─── Data for this exercise ───
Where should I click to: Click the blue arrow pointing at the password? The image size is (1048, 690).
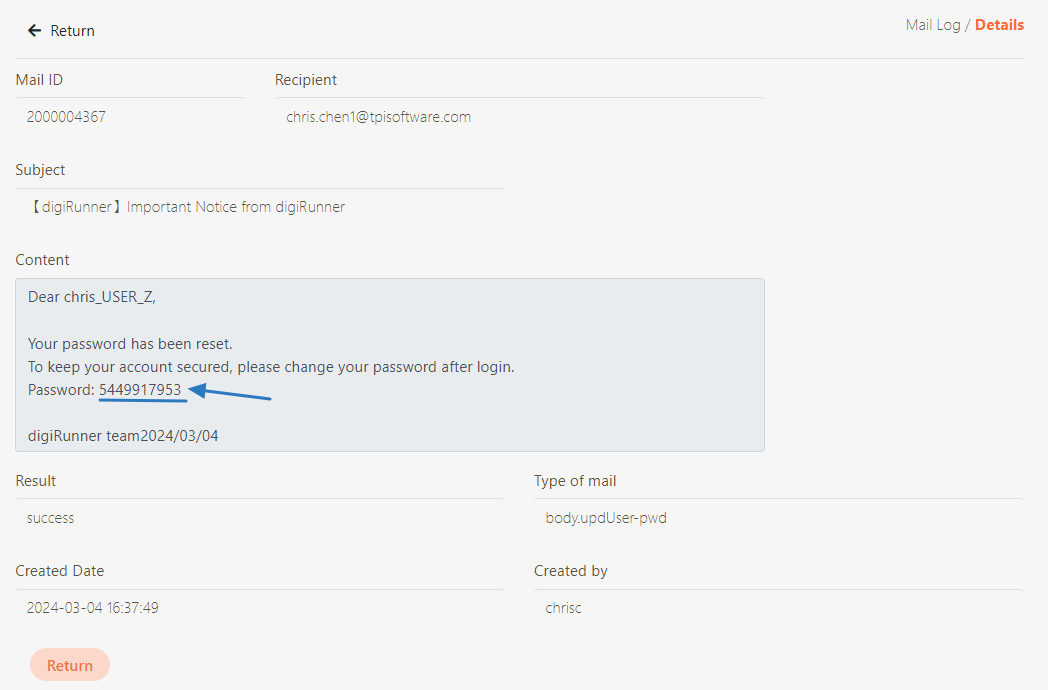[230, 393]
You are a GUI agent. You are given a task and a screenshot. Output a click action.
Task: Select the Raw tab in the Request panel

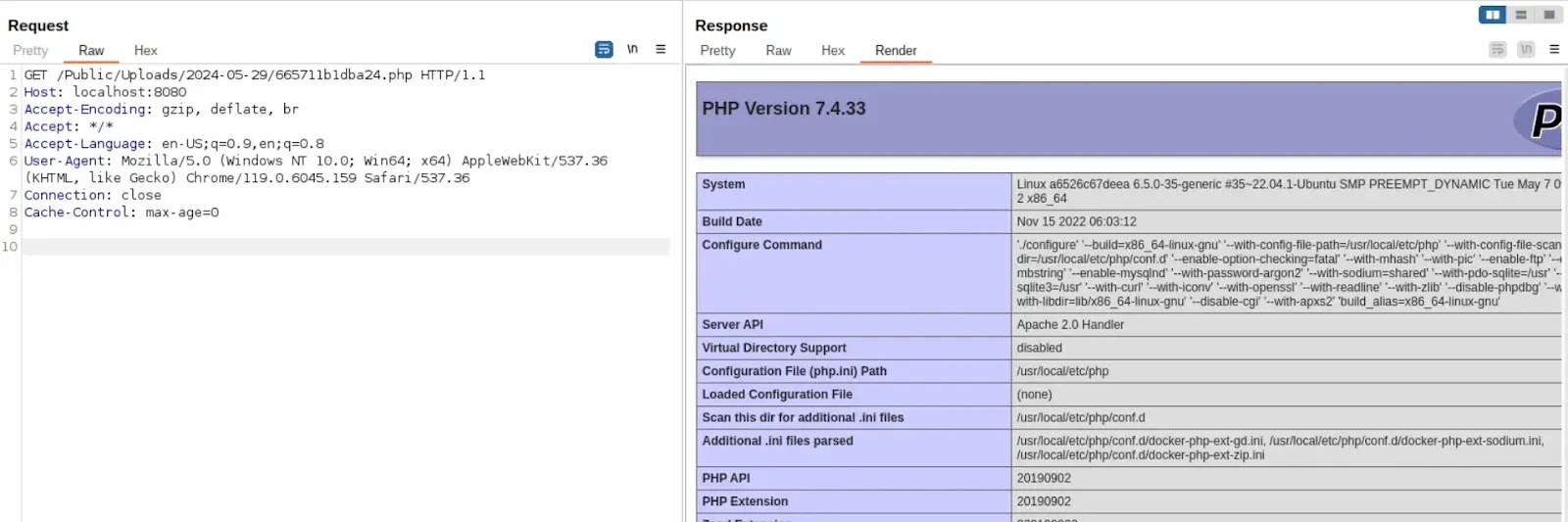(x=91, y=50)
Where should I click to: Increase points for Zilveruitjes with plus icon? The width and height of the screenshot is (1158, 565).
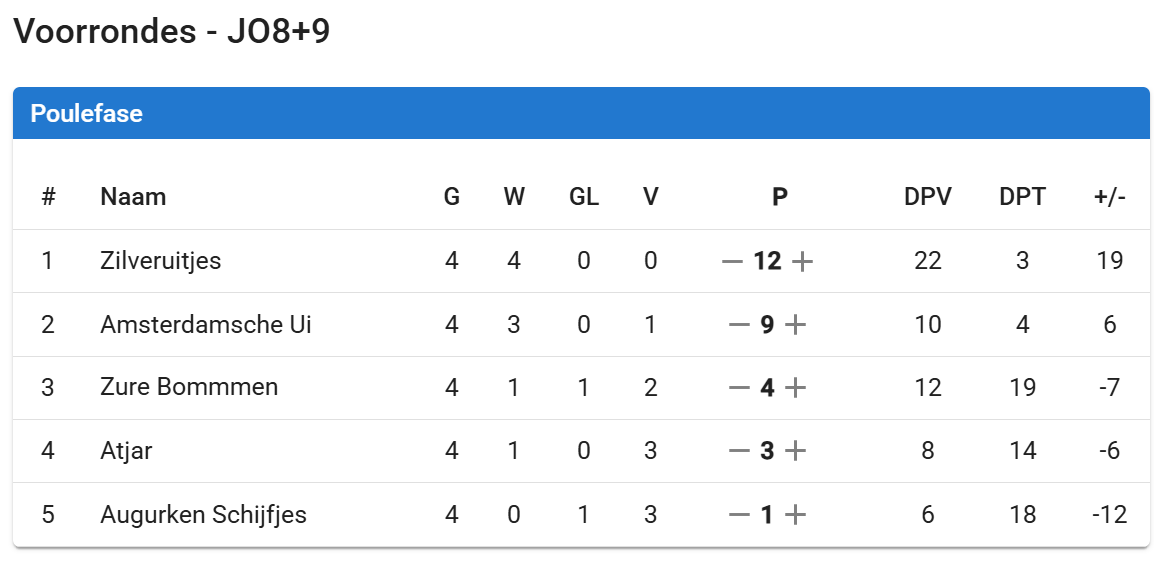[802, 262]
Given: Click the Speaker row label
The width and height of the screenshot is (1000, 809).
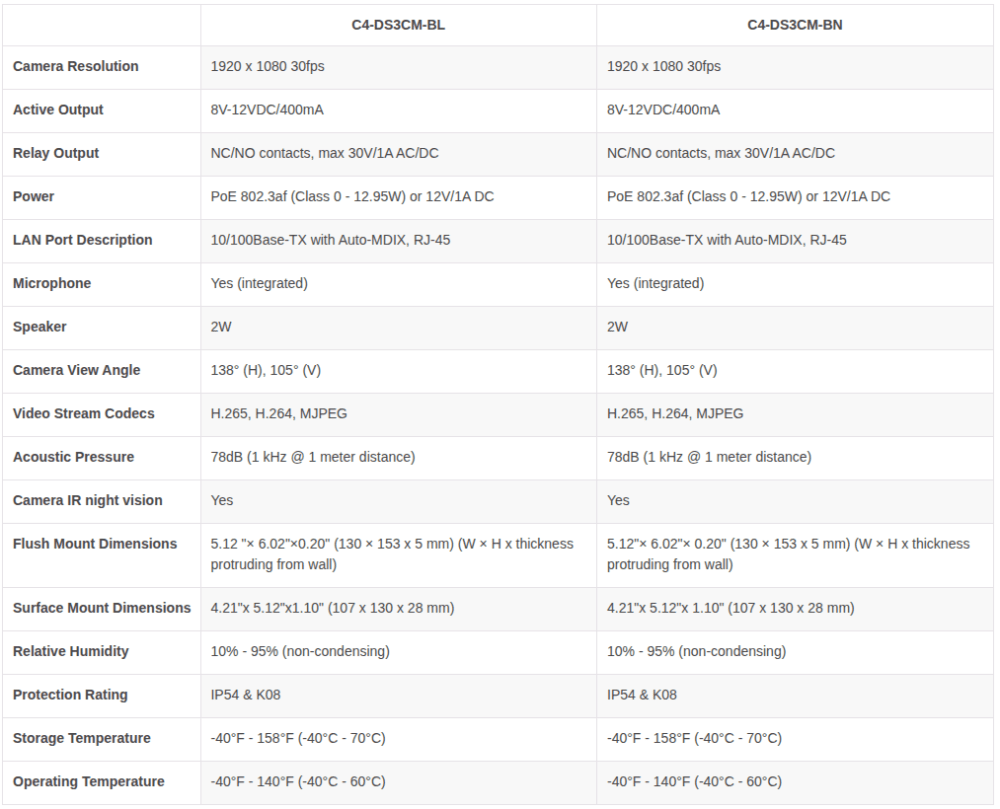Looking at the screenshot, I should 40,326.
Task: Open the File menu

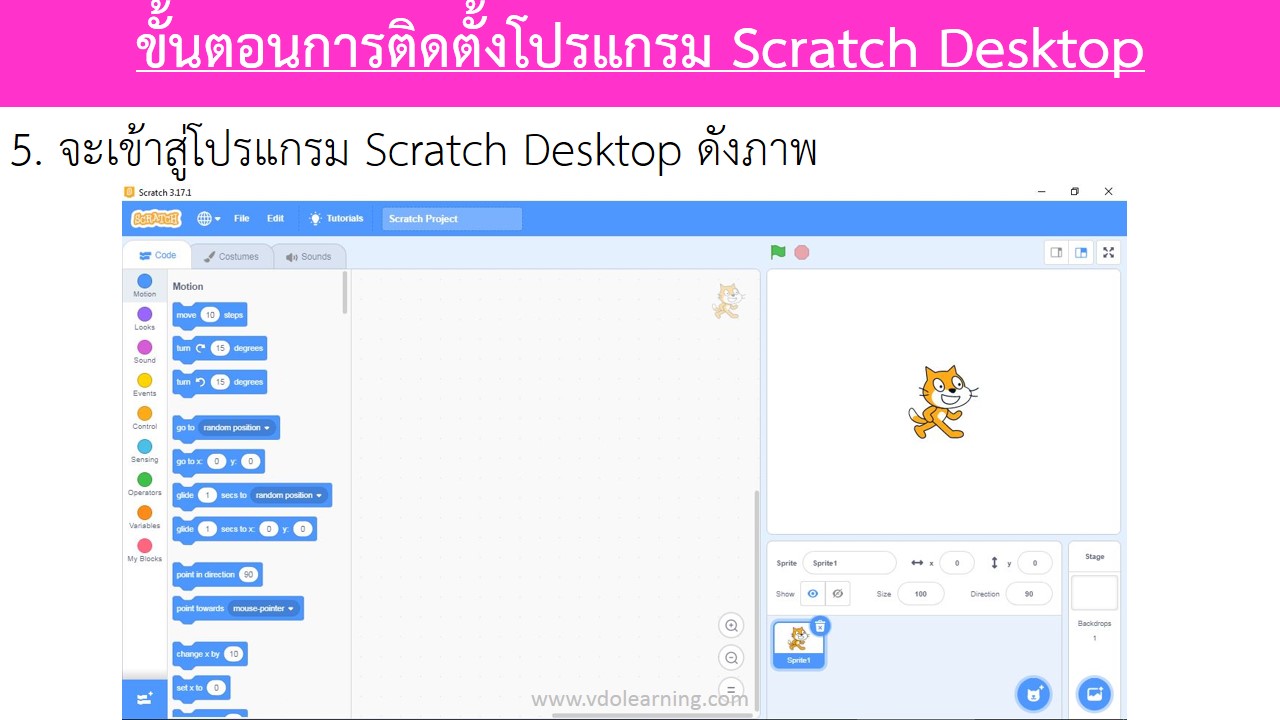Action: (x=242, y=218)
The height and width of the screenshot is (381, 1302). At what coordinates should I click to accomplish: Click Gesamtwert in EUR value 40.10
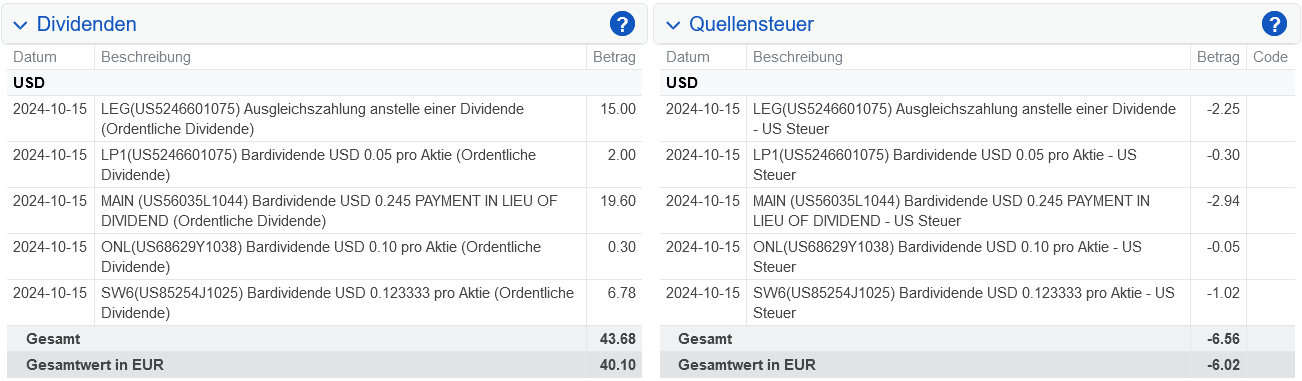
───
The final stretch of the data, from the line with "Where should I click to: Increase" through its last line, is to be retyped exactly; pictures are not part of the copy.

**Solution**
Where should I click to: Increase points for Zilveruitjes with plus icon? The width and height of the screenshot is (1158, 565).
[802, 262]
Given: Click the Speaker row label
The width and height of the screenshot is (1000, 809).
Looking at the screenshot, I should 40,326.
Task: Open the File menu

Action: (x=242, y=218)
The height and width of the screenshot is (381, 1302). At what coordinates should I click to accomplish: Click Gesamtwert in EUR value 40.10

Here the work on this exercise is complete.